> What is being asked: Please retype the rows below without any change, everything from the line containing "Increase thumb size in left pane" down to the line containing "pyautogui.click(x=1465, y=31)".
# Start of Entries provided
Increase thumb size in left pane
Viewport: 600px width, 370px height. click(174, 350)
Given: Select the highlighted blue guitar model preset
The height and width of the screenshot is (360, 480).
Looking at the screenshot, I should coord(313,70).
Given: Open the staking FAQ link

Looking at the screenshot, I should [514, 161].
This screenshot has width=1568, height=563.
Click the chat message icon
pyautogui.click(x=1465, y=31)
# End of Entries provided
# Start of Entries provided
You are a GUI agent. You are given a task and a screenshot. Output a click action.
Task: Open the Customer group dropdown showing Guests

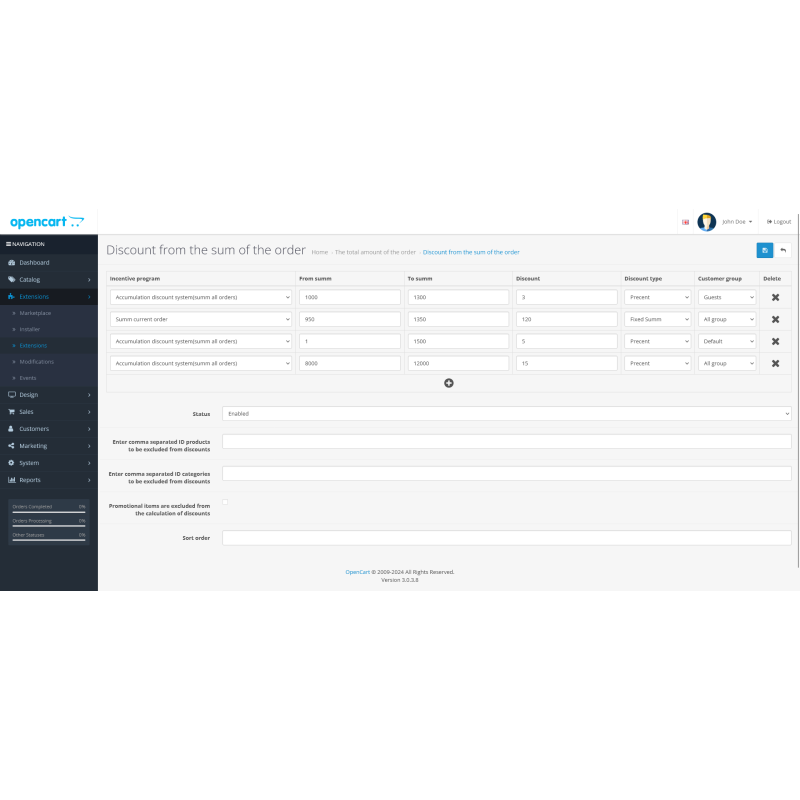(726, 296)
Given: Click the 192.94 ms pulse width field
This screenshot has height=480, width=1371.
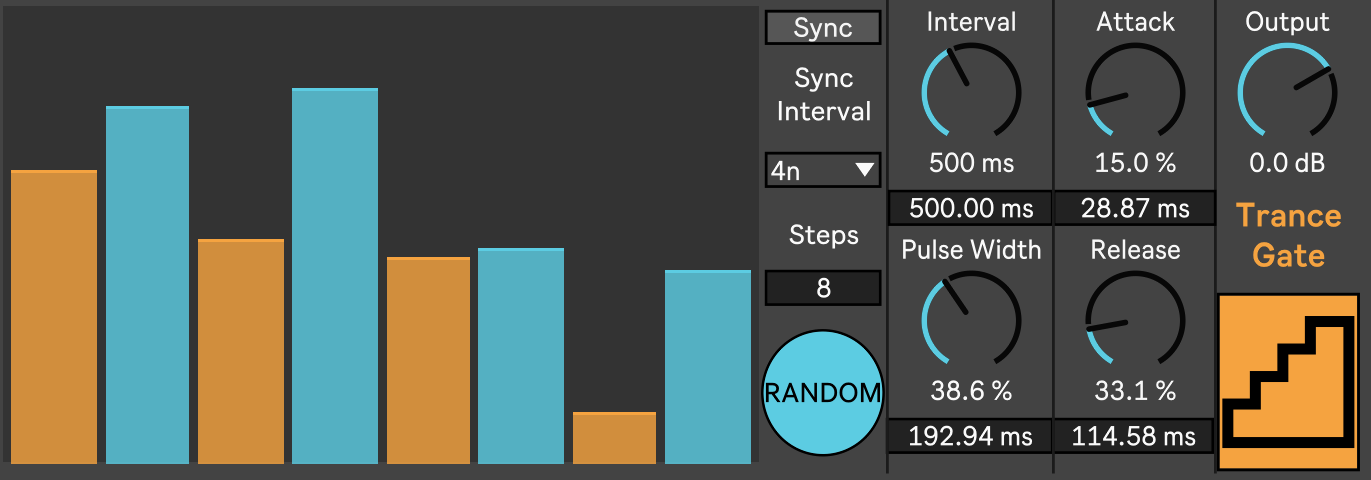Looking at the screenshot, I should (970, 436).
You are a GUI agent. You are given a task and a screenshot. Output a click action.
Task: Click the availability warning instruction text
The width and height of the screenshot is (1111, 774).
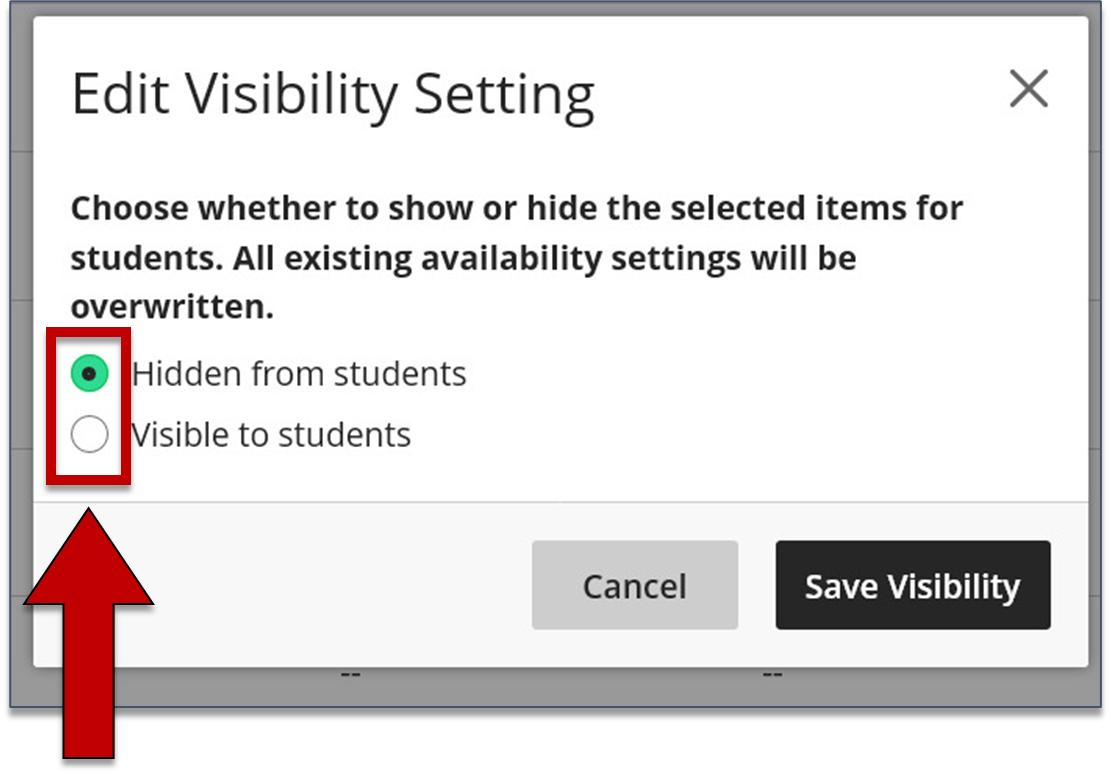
# End of Entries provided
> Result of the exercise:
Increase thumb size in left pane
Viewport: 600px width, 370px height. click(174, 350)
Given: Select the highlighted blue guitar model preset
The height and width of the screenshot is (360, 480).
Looking at the screenshot, I should coord(313,70).
Given: Open the staking FAQ link

Looking at the screenshot, I should [514, 161].
This screenshot has width=1568, height=563.
Click the chat message icon
pyautogui.click(x=1465, y=31)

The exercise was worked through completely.